The air seemed fresher and cooler this morning as the wake-up call came just after 4 a.m., but I felt a liveliness like never before at this time.
It’s still dark when we look at the same inky sky that the Incas revered. It’s a direct connection to them and for now I can think of nothing else that can work that magic. I wish I had a better understanding of the constellations, the way they move, how they make their mathematical music. I have a sense of it, but not like the Incas.
The Incas knew how to build in line with the stars and sun. Machu Picchu is a shimmering example of loving the darkest night as much as the brightest day. And no longer was this a mere trip, but rather a cultural unfolding set in mystical landscapes where events worked their way up to the grand finale.
Machu Picchu, a Quechua word deriving from “Machu” that means old or ancient, and “Picchu” meaning mountain, translated “Old Mountain,” was about to reveal itself to us.
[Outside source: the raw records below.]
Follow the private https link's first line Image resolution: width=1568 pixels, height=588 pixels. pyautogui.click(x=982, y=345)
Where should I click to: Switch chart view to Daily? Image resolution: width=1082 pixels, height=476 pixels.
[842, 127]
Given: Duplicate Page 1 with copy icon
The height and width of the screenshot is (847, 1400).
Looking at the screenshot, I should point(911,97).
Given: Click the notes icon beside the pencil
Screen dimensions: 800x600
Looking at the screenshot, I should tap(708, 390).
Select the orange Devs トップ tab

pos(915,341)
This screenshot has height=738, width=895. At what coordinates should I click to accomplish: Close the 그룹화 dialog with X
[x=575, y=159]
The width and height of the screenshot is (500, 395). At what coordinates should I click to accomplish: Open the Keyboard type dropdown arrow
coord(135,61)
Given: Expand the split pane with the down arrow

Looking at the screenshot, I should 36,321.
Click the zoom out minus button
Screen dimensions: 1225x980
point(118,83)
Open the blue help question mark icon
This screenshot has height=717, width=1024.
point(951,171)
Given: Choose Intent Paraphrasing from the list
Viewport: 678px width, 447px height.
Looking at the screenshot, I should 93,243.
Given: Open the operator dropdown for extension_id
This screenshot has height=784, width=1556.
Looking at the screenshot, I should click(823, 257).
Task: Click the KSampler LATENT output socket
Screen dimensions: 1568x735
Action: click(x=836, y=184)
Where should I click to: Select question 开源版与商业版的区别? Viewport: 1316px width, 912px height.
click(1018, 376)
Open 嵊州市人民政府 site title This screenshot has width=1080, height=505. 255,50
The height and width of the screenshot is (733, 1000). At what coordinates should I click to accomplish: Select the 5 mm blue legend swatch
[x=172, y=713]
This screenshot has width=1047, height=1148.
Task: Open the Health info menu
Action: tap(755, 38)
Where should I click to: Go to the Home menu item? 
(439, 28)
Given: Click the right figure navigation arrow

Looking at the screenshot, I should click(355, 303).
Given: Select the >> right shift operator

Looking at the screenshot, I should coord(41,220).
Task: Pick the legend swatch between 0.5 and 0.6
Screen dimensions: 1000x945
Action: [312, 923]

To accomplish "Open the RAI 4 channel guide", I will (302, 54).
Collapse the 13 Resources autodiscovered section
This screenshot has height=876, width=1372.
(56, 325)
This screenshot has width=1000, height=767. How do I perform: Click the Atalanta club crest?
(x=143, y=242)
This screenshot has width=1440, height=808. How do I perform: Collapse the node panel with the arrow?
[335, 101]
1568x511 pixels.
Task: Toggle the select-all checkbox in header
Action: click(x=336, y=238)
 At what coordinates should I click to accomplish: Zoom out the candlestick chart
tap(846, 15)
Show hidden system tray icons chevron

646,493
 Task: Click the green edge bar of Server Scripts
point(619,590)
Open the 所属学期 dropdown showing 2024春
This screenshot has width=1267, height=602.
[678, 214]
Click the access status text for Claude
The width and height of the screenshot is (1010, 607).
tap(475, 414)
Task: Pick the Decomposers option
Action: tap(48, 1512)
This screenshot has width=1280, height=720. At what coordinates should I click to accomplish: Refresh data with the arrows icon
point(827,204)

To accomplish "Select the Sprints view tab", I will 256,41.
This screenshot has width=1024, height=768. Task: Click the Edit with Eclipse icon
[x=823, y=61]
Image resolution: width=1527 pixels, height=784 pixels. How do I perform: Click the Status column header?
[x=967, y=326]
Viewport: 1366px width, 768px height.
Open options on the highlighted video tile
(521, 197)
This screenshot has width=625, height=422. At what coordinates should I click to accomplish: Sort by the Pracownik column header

Our guide Adolfo patiently holds a place for us as we jump the queue for the bus at 5 a.m. We’re so thankful for him after studying the endless line of nationalities that made the same pilgrimage here.
I wonder if the 15th century sacred city in the sky could really deliver. But once on board the speeding vehicle that bounces and zigzags its way up the mountain track, I begin to have a glimpse of what was going to be the experience that I hoped it would.
Terry and I present – once again – our passports and tickets to enter through the gates. You cannot go anywhere in this country without a passport. After our passports are approved, we climb the plateau for the first sight of one of the Seven Wonders of the World.
A mysterious early morning mist floats through all the cracks, giving the site an opalescent appearance.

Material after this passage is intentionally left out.